By Mary Hladky
City Council members often disagree on issues, but the debate is usually confined to what policy is in the best interests of Boca Raton and its residents.
So council member Monica Mayotte’s June 9 rebuke of Deputy Mayor Jeremy Rodgers’ advocacy for lifting COVID-19 restrictions in Palm Beach County was a notable departure from the long-standing practice of not criticizing colleagues.
At issue was Rodgers’ activism on social media and in communications with county commissioners in which he pushed for reopening businesses and recreation areas.
Other council members have been more restrained, with Mayotte and Andrea O’Rourke cautioning that reopening should be done carefully to avoid a spike in COVID-19 cases and a rise in hospitalizations.
Rodgers’ actions caused confusion and led others to think he is speaking for the entire council, Mayotte said at a council meeting held before the number of coronavirus cases in the county sharply increased.
“There has been much confusion created by your actions as deputy mayor recently,” she said. “Certainly you have a right to your opinion. But there is no question your personal advocacy has conflicted with the perceived position of this council.
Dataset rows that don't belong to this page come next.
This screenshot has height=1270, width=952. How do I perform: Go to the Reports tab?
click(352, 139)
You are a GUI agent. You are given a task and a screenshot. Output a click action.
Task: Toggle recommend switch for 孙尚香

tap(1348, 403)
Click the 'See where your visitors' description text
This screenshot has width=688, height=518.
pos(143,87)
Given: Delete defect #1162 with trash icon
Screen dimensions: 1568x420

“I, for one, simply have not agreed with your aggressive lobbying to the county and timeline for opening. … People assume you are speaking for the entire council regardless of the number of times you state that your words are your words alone.
“My issue is not personal, Mr. Rodgers,” she concluded. “I consider you my friend.”
Rodgers thanked Mayotte for “voicing your concerns.”
He said he had stressed at a County Commission meeting that “I am speaking on my own behalf,” later adding, “I never said this is what the city of Boca feels.”
“Clearly we disagree on this matter,” he said, adding that he would not back off. “I will continue speaking out on my own behalf and for those who ask me to speak out for them.”
O’Rourke supported Mayotte, noting that Rodgers’ deputy mayor Facebook page shows a photograph of the entire council.
Even if he is speaking for himself, “it does look like a representation of the group,” she said.
“People do get confused. I have had many questions about it.”
Contacted after the council meeting, Rodgers didn’t have much to add to what he said to council members.
“She certainly is entitled to her own opinion,” he said of Mayotte.
Rodgers first raised eyebrows when he led a car caravan from Boca Raton to Delray Beach on April 19 as part of a push by a Hollywood couple to reopen the county. More than 100 people from various cities participated.
Many of the vehicles sported Trump signs and paraphernalia. The South Florida Sun Sentinel reported that those in attendance included supporters of Q-Anon, a far-right conspiracy theory of a secret plot by the “deep state” against President Donald Trump and his supporters.
Rodgers said at the time that he was acting as a private citizen.
In a June letter to county commissioners, Rodgers asked them to hold a special meeting to urge Gov. Ron DeSantis to allow Palm Beach County to ease restrictions under the governor’s Phase 2 reopening plan. He also asked them to allow the resumption of youth activities and the reopening of playgrounds.
He signed the letter as Boca Raton’s deputy mayor.
Many commenters on Rodgers’ Facebook page have thanked him for sharing information on COVID-19 statistics and for his advocacy.
“Thank you for this info devoid of fear mongering and histrionics,” one person said.
But Rodgers also has faced pushback from people worried that reopening would lead to a rise in coronavirus cases.
“Cases out of control according to county health director! And yet all you wanna do is open open open …” said another commenter.